Exercise: The required answer is each line in the entries below where "question" occurs.

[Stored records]
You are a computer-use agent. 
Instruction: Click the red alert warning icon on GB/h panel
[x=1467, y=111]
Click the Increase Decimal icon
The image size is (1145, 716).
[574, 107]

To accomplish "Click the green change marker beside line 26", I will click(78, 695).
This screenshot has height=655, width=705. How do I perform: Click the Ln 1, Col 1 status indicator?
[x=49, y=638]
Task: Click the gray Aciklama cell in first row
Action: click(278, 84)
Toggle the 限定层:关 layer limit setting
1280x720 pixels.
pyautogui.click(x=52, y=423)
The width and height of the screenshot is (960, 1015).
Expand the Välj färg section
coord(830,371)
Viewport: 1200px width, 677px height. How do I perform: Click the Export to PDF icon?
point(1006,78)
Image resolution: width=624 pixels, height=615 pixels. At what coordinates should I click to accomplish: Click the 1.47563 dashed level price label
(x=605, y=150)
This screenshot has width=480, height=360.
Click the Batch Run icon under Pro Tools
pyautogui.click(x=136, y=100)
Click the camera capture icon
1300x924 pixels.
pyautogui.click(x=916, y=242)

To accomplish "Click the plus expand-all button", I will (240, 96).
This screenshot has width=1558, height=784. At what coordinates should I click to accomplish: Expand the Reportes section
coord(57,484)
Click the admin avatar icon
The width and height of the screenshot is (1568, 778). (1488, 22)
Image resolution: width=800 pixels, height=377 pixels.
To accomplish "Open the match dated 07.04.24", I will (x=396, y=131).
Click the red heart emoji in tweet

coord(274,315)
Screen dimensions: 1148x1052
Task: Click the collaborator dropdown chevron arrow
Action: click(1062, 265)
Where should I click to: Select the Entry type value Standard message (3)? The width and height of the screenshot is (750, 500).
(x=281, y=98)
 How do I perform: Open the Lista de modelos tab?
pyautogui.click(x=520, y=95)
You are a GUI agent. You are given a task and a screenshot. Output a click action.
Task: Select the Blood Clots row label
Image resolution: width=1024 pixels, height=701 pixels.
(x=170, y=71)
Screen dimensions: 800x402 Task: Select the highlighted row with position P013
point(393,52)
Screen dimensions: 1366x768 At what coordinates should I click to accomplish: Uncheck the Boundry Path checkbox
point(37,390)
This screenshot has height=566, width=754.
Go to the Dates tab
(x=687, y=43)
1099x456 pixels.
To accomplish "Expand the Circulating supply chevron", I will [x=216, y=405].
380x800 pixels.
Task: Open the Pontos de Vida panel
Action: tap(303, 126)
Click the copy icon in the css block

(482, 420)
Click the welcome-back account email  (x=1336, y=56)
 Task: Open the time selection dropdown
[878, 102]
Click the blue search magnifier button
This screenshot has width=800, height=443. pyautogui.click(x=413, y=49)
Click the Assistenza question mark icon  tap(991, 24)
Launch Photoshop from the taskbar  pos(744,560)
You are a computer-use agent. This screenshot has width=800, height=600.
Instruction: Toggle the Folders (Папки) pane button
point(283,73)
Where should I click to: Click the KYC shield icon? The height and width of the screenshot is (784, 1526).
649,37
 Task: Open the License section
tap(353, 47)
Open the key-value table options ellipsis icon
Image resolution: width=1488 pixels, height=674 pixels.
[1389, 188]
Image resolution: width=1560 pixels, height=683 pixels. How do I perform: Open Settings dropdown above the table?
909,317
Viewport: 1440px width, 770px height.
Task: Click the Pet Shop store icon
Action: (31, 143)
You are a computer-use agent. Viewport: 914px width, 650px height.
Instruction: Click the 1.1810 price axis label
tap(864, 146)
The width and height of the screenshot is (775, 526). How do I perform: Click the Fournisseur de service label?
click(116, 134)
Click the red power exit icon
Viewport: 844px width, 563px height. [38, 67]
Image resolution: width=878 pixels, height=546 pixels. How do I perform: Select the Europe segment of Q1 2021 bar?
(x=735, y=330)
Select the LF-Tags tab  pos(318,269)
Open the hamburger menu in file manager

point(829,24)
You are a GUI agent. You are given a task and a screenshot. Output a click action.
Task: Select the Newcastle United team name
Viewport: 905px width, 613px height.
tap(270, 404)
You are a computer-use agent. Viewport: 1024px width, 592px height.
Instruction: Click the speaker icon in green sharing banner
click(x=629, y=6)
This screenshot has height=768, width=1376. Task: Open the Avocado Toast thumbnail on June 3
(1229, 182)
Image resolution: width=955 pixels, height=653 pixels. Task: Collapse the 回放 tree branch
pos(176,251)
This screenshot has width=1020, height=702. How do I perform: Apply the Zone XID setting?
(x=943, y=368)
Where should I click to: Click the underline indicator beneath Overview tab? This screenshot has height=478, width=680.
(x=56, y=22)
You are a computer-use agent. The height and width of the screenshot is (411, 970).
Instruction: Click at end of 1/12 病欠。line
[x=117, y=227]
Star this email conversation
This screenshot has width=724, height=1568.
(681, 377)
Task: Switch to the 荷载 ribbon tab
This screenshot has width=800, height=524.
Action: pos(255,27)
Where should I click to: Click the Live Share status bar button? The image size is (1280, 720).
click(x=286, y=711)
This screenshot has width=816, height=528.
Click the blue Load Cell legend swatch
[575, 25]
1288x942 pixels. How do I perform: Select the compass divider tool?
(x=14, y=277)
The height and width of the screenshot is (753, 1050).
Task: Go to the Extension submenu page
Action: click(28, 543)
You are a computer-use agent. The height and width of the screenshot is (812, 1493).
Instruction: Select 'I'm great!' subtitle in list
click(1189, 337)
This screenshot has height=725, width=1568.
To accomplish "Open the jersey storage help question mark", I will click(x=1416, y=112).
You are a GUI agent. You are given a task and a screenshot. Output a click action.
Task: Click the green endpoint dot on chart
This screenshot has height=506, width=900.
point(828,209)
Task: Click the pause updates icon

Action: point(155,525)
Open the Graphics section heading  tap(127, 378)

Answer:
Click the Assistenza question mark icon  tap(991, 24)
To accomplish "Open the jersey storage help question mark", I will click(x=1416, y=112).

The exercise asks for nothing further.